▶ _RECORDED DATA_
───

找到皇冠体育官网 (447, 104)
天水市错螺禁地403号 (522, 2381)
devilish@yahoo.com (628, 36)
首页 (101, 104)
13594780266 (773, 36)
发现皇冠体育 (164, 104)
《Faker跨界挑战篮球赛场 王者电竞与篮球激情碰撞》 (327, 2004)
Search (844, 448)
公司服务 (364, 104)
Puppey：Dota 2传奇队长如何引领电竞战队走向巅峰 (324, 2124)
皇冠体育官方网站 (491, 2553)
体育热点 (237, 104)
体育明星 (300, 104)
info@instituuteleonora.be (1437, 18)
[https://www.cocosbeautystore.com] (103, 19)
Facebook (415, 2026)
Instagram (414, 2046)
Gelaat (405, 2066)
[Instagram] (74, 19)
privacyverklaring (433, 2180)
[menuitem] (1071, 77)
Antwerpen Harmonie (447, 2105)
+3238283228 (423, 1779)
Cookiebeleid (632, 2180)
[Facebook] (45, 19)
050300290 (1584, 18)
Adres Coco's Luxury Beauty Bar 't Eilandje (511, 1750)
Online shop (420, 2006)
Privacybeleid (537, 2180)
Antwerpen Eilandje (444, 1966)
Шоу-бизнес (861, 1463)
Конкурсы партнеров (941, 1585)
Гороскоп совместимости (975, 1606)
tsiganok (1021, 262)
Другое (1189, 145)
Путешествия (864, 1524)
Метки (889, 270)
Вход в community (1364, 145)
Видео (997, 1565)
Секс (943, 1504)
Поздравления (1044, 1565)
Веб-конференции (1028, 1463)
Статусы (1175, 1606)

───

Go back to the listing above and please repeat it exactly.

▶ _TASK ANSWER_
找到皇冠体育官网 (447, 104)
天水市错螺禁地403号 (522, 2381)
devilish@yahoo.com (628, 36)
首页 (101, 104)
13594780266 (773, 36)
发现皇冠体育 (164, 104)
《Faker跨界挑战篮球赛场 王者电竞与篮球激情碰撞》 (327, 2004)
Search (844, 448)
公司服务 (364, 104)
Puppey：Dota 2传奇队长如何引领电竞战队走向巅峰 (324, 2124)
皇冠体育官方网站 (491, 2553)
体育热点 (237, 104)
体育明星 (300, 104)
info@instituuteleonora.be (1437, 18)
[https://www.cocosbeautystore.com] (103, 19)
Facebook (415, 2026)
Instagram (414, 2046)
Gelaat (405, 2066)
[Instagram] (74, 19)
privacyverklaring (433, 2180)
[menuitem] (1071, 77)
Antwerpen Harmonie (447, 2105)
+3238283228 (423, 1779)
Cookiebeleid (632, 2180)
[Facebook] (45, 19)
050300290 (1584, 18)
Adres Coco's Luxury Beauty Bar 't Eilandje (511, 1750)
Online shop (420, 2006)
Privacybeleid (537, 2180)
Antwerpen Eilandje (444, 1966)
Шоу-бизнес (861, 1463)
Конкурсы партнеров (941, 1585)
Гороскоп совместимости (975, 1606)
tsiganok (1021, 262)
Другое (1189, 145)
Путешествия (864, 1524)
Метки (889, 270)
Вход в community (1364, 145)
Видео (997, 1565)
Секс (943, 1504)
Поздравления (1044, 1565)
Веб-конференции (1028, 1463)
Статусы (1175, 1606)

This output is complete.